*Stated goal A*.
Write out every production rule of the grammar quoted from the Sipser book at the start of the forum thread on grammars for non-palindromes.

*Given text*.
问题
I need a CFG which will generate strings other than palindromes. The solution has been provided and is as below.(Introduction to theory of computation - Sipser)
R -> XRX | S
S -> aTb | bTa
T -> XTX | X | <epsilon>
X -> a | b
I get the general idea of how this grammar works. It mandates the insertion of a sub-string which has corresponding non-equal alphabets on its either half, through the production S -> aTb | bTa
, thus ensuring that a palindrome could never be generated.
I will write down the semantics of the first two productions as I have understood it,
S
generates strings which cannot be palindromes because their 1st and last alphabets are not equalR
consists of at-least oneS
as a sub-string ensuring that it is never a palindrome.
I don't completely understand the semantics of the third production, i.e. .
T -> XTX | X | <epsilon>
X -> a | b
The way I see it, T can generate any combination of a and b, i.e. {a, b}*. Why could it not have been like
T -> XT | <epsilon>
X -> a | b
Aren't the two equivalent? As the later is more intuitive, why isn't it used?
回答1:
The construction the book I believe is shows some symmetry for better reading.
It means it first construct anything, T. Then there is a wrapper S, so that it becomes no longer a palindrome S, and then build everything upon it.
The latter might seems to intuitive. However, if you think of the definition or construction of palindrome, you might understand why writing in such way make sense.
If you have a palindrome, you would construct something like this
T -> aTa | bTb | a | b | epsilon
And if we want to violate construction, we just need to make sure that there is one layer looks like this (I use T to be one layer and S to something one step after T)
S -> aTb
And other layer we generally do not care
S -> aTa | aTb | bTa | bTb
So that forms the inner layer (T) and outer layer(R) and the layer that violates the construction of palindrome(S). Even thought T seems to be redundant, but it forms the similar construction like R, thus expressing the intention of the construction.
回答2:
The definition of T
in that grammer does indeed appear to be unnecessary complication. T
can generate any string of a
s and b
s, so the simpler definition would have been just as good.
I can only guess that the productions are given as they are because of the sausage-factory nature of writing a book.
ORIGINAL WRONG ANSWER:
They are not equivalent, because X
itself cannot be <epsilon>
, and T
is not any combination of a
and b
. T
can only expand to a palindrome (including the empty palindrome, a single character, or a palindrome with an unpaired central character).
If X
could be empty, then T
could expand to anything, but it can't.

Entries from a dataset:
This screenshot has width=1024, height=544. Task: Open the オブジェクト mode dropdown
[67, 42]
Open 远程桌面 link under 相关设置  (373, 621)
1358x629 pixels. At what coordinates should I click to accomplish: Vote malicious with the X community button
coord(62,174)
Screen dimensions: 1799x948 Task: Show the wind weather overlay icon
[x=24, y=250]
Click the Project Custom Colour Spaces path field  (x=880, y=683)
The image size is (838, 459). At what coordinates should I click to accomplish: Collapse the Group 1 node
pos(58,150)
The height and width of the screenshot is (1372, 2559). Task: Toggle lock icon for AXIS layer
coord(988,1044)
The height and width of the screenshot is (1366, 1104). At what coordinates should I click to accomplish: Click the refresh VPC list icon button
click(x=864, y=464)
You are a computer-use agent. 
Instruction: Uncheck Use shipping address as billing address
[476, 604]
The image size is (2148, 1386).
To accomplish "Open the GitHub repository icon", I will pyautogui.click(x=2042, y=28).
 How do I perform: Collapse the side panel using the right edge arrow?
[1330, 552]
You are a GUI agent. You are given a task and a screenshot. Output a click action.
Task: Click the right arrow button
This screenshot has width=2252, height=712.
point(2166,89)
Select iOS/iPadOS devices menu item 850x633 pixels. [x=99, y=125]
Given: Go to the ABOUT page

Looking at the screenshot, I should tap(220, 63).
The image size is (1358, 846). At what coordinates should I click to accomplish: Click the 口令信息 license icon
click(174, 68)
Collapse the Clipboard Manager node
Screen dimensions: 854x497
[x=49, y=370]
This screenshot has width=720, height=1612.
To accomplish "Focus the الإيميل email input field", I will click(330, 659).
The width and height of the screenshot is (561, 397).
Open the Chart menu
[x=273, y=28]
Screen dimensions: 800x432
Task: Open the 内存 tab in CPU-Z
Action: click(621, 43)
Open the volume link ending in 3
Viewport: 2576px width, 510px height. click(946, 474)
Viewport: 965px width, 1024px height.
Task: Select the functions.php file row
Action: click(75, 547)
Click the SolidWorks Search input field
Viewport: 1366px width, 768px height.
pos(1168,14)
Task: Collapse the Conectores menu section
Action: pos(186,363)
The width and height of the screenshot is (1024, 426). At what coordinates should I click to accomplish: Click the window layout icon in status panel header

*Stated goal B*.
In the rows, begin at the line that has "How do I perform: Collapse" and stop after the line that has "click(174, 68)". Write those lines out again, swapping in "chevron" for each "arrow".

*Expected answer A*.
R -> XRX | S
S -> aTb | bTa
T -> XTX | X | <epsilon>
X -> a | b

*Expected answer B*.
 How do I perform: Collapse the side panel using the right edge chevron?
[1330, 552]
You are a GUI agent. You are given a task and a screenshot. Output a click action.
Task: Click the right chevron button
This screenshot has width=2252, height=712.
point(2166,89)
Select iOS/iPadOS devices menu item 850x633 pixels. [x=99, y=125]
Given: Go to the ABOUT page

Looking at the screenshot, I should tap(220, 63).
The image size is (1358, 846). At what coordinates should I click to accomplish: Click the 口令信息 license icon
click(174, 68)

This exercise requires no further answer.